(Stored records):
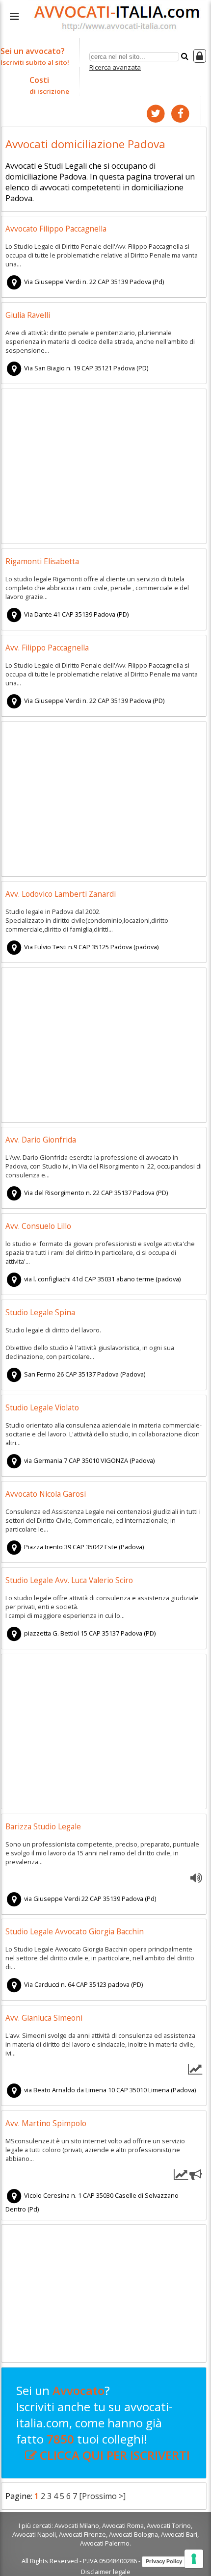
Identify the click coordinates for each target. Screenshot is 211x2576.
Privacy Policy (164, 2561)
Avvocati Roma (123, 2525)
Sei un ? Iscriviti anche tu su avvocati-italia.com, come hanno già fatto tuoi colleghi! (103, 2422)
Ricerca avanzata (115, 67)
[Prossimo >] (102, 2496)
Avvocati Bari (179, 2534)
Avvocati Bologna (133, 2534)
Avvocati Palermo (105, 2543)
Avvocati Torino (169, 2525)
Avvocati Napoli (34, 2534)
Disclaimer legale (106, 2571)
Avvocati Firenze (82, 2534)
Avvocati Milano (76, 2525)
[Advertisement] (104, 467)
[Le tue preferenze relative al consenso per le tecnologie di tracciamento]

(Problem): Write out, word for word, the line containing "Sei un ? Iscriviti" and all the lines after it in the entries above, and nothing more.

(Output of the task):
Sei un ? Iscriviti anche tu su avvocati-italia.com, come hanno già fatto tuoi colleghi! (103, 2422)
Ricerca avanzata (115, 67)
[Prossimo >] (102, 2496)
Avvocati Bari (179, 2534)
Avvocati Bologna (133, 2534)
Avvocati Palermo (105, 2543)
Avvocati Torino (169, 2525)
Avvocati Napoli (34, 2534)
Disclaimer legale (106, 2571)
Avvocati Firenze (82, 2534)
Avvocati Milano (76, 2525)
[Advertisement] (104, 467)
[Le tue preferenze relative al consenso per le tecnologie di tracciamento]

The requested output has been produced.